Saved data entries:
Content starts

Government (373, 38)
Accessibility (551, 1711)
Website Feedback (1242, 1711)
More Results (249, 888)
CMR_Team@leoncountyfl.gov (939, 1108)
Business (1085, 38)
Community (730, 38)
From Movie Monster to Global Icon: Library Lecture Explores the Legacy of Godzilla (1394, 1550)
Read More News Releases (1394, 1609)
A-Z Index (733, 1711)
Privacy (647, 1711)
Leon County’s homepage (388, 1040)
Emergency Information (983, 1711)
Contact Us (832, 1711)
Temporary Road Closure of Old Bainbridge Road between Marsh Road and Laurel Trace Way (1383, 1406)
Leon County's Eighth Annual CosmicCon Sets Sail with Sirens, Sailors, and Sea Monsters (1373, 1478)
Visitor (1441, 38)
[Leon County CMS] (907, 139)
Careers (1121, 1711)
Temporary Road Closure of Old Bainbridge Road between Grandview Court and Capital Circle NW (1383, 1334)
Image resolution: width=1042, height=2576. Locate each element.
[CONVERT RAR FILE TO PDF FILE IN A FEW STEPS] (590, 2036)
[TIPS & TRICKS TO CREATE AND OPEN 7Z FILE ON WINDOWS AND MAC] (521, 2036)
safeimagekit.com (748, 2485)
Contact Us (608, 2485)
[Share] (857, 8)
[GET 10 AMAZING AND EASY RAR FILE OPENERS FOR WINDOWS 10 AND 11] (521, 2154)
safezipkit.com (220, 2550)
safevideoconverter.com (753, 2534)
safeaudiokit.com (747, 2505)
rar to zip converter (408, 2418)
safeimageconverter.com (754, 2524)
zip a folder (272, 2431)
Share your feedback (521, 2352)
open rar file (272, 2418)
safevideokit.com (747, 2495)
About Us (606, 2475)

Content ends

Task:
Output every line above so that it reads exactly as before.

Answer box:
Government (373, 38)
Accessibility (551, 1711)
Website Feedback (1242, 1711)
More Results (249, 888)
CMR_Team@leoncountyfl.gov (939, 1108)
Business (1085, 38)
Community (730, 38)
From Movie Monster to Global Icon: Library Lecture Explores the Legacy of Godzilla (1394, 1550)
Read More News Releases (1394, 1609)
A-Z Index (733, 1711)
Privacy (647, 1711)
Leon County’s homepage (388, 1040)
Emergency Information (983, 1711)
Contact Us (832, 1711)
Temporary Road Closure of Old Bainbridge Road between Marsh Road and Laurel Trace Way (1383, 1406)
Leon County's Eighth Annual CosmicCon Sets Sail with Sirens, Sailors, and Sea Monsters (1373, 1478)
Visitor (1441, 38)
[Leon County CMS] (907, 139)
Careers (1121, 1711)
Temporary Road Closure of Old Bainbridge Road between Grandview Court and Capital Circle NW (1383, 1334)
Image resolution: width=1042, height=2576. Locate each element.
[CONVERT RAR FILE TO PDF FILE IN A FEW STEPS] (590, 2036)
[TIPS & TRICKS TO CREATE AND OPEN 7Z FILE ON WINDOWS AND MAC] (521, 2036)
safeimagekit.com (748, 2485)
Contact Us (608, 2485)
[Share] (857, 8)
[GET 10 AMAZING AND EASY RAR FILE OPENERS FOR WINDOWS 10 AND 11] (521, 2154)
safezipkit.com (220, 2550)
safevideoconverter.com (753, 2534)
safeaudiokit.com (747, 2505)
rar to zip converter (408, 2418)
safeimageconverter.com (754, 2524)
zip a folder (272, 2431)
Share your feedback (521, 2352)
open rar file (272, 2418)
safevideokit.com (747, 2495)
About Us (606, 2475)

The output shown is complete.